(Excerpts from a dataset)

━━━━━━

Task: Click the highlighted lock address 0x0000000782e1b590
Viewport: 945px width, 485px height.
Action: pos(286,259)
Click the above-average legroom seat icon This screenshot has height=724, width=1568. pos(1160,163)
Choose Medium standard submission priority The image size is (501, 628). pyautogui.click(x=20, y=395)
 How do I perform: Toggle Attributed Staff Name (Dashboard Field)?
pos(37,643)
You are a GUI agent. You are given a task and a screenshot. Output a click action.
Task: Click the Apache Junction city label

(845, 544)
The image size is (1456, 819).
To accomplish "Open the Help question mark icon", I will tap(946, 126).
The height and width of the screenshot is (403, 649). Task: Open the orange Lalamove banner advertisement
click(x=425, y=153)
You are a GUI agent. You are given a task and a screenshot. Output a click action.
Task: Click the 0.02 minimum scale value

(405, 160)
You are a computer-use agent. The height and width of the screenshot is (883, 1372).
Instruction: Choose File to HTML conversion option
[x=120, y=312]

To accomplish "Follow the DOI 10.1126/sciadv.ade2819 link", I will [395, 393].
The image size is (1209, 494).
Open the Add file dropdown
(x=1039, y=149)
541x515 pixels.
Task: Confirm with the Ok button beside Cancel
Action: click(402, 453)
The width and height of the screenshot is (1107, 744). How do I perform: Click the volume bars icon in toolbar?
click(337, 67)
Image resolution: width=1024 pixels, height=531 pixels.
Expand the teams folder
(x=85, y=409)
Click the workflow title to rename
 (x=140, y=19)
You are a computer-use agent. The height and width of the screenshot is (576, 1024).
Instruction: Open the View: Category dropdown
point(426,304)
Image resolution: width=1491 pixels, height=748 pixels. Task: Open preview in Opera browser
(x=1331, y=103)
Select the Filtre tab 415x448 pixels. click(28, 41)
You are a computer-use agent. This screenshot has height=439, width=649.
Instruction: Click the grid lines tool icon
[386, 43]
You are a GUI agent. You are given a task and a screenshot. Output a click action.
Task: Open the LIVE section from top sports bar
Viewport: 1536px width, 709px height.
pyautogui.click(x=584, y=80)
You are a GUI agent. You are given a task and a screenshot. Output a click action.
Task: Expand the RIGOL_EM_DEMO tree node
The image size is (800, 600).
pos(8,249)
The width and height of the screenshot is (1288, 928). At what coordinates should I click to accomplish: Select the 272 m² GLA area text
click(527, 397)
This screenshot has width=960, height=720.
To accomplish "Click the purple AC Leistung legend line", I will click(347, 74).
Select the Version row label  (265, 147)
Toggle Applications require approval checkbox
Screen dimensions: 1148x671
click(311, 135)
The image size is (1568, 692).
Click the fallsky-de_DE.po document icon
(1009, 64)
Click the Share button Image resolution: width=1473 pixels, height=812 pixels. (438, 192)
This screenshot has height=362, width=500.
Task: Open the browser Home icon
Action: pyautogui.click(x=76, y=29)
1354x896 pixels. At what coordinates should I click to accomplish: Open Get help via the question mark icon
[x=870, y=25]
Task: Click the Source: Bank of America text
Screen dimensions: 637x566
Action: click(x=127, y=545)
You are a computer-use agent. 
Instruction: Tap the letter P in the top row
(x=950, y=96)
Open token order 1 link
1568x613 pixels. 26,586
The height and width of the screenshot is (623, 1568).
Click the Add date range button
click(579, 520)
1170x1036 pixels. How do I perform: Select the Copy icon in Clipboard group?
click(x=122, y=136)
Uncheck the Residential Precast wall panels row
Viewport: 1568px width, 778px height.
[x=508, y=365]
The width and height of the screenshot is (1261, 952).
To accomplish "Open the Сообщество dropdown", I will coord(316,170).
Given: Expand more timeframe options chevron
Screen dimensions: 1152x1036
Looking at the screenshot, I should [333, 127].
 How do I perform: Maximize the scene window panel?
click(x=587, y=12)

━━━━━━

■ **PROBLEM STATEMENT**
Set down exactly, and only, the lines from the one containing "Click the Add date range button" through the final line of the entries above.

■ **EXPECTED OUTPUT**
Click the Add date range button
click(579, 520)
1170x1036 pixels. How do I perform: Select the Copy icon in Clipboard group?
click(x=122, y=136)
Uncheck the Residential Precast wall panels row
Viewport: 1568px width, 778px height.
[x=508, y=365]
The width and height of the screenshot is (1261, 952).
To accomplish "Open the Сообщество dropdown", I will coord(316,170).
Given: Expand more timeframe options chevron
Screen dimensions: 1152x1036
Looking at the screenshot, I should [333, 127].
 How do I perform: Maximize the scene window panel?
click(x=587, y=12)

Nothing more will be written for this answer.